Well, don’t ever tell me that I won’t be able to do something because it puts fire in my belly. I am now determined to see how steep this hill really is. I keep riding, grinding comfortably uphill with my heart rate fluctuating somewhere between 73 – 80% of it’s maximum. I stop to try to find the geocache and, after coming away empty-handed, continue up the trail to the ridge.
The climb is magnificent and never gets too steep. I admit to walking through some of the steep switch-back corners but that’s more a statement about my skill than the climb. Just near the top, while I’m waiting to come across this super-steep hill, I meet three more cyclists. They tell me I’ve come up the trail the hard way. Apparently that thing I just climbed was the gut-busting hill. It feels good to have climbed something others struggle with so easily; perhaps I am a little competitive after-all.

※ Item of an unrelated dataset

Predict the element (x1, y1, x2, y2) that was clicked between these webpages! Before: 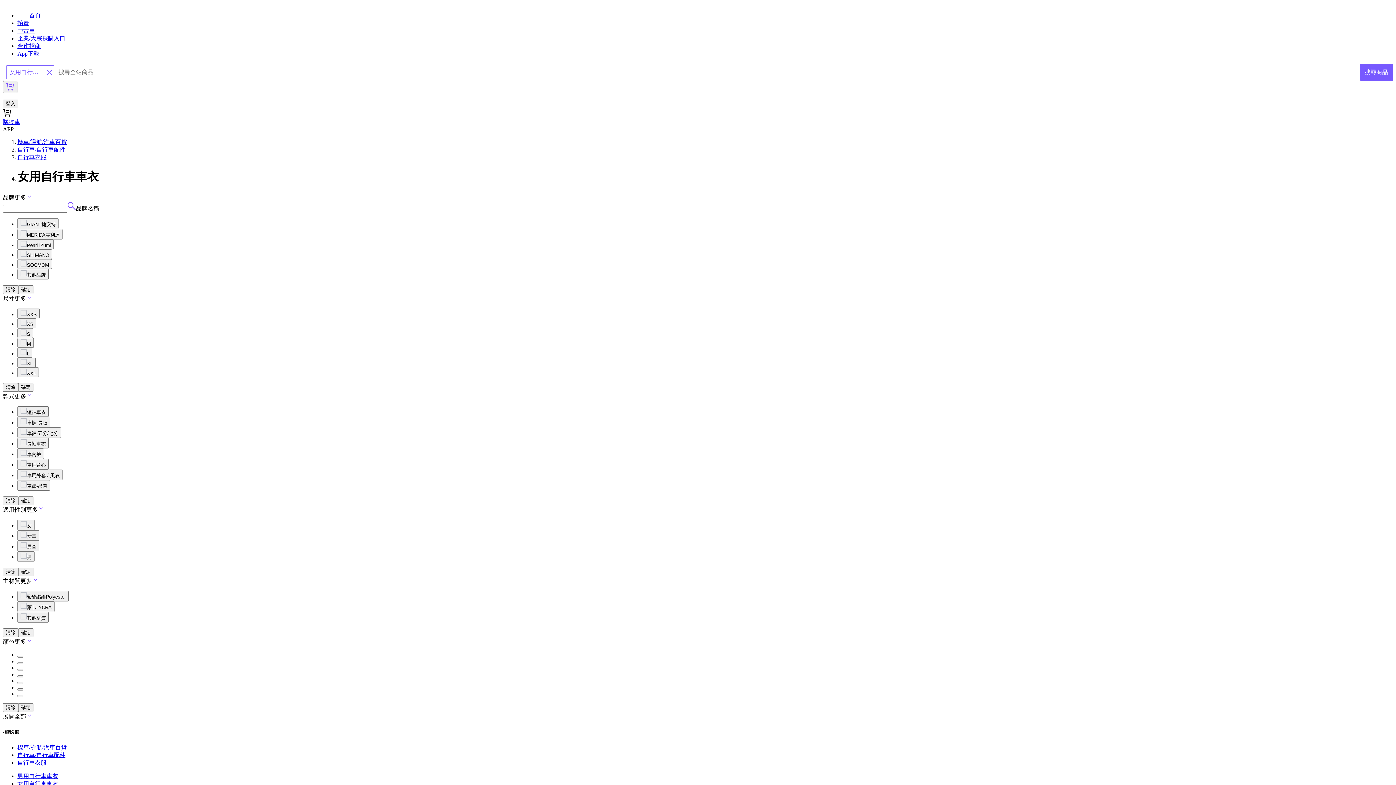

I enjoy the rest of my ride on fire trails, collecting a geocache and enjoying the cool fresh bush air. I return to the ute and find that it’s alone in the carpark. All the other mountain bikers who left at the same time as me are long gone. I listen to the whip birds calling each other as I pack my bike and change into warm clothes. The bush around the carpark is all mine for a few minutes before I head home.
Total: 12.65km geocaching MTB for 1hr 45minutes at 69% maximum heart rate. Average temperature 12.2’C. Three geocaches found.